▸ **SHORT EXERCISE**:
Recast the data between the lines holding "I will pos(239,579)." and "click(904, 666)", inclusive, as a two-column CSV with the headers input and output, one row per input. Put each field in double quotes and replace any line breaks with spaces.
--- --- ---
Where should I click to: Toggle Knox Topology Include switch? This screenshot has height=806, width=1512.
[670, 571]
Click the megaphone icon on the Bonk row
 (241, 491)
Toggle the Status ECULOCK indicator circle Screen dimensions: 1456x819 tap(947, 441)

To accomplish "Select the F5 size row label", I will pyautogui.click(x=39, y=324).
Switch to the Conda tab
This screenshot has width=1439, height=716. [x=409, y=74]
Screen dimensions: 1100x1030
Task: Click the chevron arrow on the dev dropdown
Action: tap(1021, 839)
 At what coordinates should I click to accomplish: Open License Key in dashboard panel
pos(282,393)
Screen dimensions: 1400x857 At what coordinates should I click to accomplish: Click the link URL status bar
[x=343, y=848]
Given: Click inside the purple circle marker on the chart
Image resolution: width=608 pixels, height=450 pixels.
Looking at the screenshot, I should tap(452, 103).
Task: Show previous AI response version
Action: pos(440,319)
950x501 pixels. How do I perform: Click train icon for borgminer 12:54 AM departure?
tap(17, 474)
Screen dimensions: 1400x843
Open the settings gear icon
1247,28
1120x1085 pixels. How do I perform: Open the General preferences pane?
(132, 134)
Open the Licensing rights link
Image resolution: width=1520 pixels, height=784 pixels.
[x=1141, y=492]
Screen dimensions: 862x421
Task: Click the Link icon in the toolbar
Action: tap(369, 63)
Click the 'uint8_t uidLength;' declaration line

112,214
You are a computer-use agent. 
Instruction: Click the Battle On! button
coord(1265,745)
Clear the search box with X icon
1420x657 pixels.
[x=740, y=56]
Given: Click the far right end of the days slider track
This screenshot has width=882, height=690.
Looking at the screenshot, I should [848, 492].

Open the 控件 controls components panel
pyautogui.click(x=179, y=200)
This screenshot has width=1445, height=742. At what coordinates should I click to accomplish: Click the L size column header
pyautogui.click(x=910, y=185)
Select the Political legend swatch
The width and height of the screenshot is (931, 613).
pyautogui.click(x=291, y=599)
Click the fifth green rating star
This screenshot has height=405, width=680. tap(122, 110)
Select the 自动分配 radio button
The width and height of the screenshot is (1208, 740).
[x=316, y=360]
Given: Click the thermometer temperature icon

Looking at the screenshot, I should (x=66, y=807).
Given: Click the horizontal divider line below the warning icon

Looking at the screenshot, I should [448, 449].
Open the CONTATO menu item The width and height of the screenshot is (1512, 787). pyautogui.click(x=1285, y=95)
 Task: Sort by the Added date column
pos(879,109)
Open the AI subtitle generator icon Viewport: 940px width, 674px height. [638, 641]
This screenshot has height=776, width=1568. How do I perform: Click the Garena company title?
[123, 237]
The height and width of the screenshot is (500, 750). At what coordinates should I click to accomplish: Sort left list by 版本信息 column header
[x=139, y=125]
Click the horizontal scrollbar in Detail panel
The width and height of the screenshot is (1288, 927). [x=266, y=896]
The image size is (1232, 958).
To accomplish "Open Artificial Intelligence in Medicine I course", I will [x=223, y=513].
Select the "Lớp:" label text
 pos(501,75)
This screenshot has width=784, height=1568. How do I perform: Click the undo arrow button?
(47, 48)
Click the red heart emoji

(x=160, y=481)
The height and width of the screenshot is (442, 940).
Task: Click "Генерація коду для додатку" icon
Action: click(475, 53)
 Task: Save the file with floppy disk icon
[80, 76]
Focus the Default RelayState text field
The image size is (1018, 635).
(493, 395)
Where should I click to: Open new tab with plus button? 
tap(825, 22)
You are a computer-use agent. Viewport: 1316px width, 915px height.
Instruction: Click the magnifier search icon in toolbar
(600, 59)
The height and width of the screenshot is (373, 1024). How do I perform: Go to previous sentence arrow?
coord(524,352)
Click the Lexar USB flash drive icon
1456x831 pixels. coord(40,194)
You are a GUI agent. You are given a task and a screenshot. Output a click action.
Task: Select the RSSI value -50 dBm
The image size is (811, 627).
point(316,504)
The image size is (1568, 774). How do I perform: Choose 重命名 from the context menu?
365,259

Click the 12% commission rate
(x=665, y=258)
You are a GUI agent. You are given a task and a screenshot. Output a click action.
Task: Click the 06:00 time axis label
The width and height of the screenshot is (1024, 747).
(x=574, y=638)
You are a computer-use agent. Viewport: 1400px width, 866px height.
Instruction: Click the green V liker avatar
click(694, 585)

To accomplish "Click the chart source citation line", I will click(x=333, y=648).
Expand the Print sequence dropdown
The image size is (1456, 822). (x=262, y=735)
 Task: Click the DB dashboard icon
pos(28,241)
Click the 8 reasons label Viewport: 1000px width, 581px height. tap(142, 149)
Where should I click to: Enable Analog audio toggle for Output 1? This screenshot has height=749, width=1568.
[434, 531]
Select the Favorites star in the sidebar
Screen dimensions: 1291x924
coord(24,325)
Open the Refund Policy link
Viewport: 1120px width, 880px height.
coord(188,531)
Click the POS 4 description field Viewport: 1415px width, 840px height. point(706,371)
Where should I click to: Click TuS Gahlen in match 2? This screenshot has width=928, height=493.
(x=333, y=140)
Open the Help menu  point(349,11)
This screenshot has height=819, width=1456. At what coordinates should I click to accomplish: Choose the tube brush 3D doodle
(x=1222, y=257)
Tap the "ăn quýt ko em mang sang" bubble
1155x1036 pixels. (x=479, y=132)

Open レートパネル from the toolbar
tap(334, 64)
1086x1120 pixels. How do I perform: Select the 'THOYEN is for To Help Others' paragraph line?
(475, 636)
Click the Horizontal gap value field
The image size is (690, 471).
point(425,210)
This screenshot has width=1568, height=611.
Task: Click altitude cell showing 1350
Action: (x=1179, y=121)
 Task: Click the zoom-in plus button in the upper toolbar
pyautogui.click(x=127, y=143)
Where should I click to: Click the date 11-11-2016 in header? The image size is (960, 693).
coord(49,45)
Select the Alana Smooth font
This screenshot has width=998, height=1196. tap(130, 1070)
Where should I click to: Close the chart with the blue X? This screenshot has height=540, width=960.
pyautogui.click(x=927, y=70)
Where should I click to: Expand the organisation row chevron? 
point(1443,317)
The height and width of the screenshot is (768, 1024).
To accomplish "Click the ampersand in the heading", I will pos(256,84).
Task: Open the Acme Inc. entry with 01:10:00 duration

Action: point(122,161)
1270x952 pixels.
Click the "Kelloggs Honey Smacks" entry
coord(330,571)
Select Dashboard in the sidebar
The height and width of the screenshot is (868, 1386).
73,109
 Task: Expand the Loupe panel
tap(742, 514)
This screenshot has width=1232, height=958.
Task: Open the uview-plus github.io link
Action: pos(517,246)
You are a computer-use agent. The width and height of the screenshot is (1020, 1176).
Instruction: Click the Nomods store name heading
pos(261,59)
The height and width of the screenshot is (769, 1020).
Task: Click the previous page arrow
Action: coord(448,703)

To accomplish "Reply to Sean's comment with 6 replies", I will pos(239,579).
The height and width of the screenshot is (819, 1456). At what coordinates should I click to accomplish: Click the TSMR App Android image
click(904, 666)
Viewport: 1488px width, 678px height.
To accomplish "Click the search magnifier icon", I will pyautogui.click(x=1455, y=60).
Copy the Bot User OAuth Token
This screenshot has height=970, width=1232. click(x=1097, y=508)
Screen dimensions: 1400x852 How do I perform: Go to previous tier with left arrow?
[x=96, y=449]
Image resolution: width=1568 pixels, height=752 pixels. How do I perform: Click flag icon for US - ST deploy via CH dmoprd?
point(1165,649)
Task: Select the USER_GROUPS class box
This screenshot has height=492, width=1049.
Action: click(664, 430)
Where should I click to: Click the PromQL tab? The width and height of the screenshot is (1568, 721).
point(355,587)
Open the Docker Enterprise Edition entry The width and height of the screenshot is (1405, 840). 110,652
--- --- ---
▸ **THE ANSWER**:
input,output
"To accomplish ""Reply to Sean's comment with 6 replies"",","I will pos(239,579)."
"The height and width of the screenshot is (819, 1456). At what coordinates should I click to accomplish: Click the TSMR App Android image","click(904, 666)"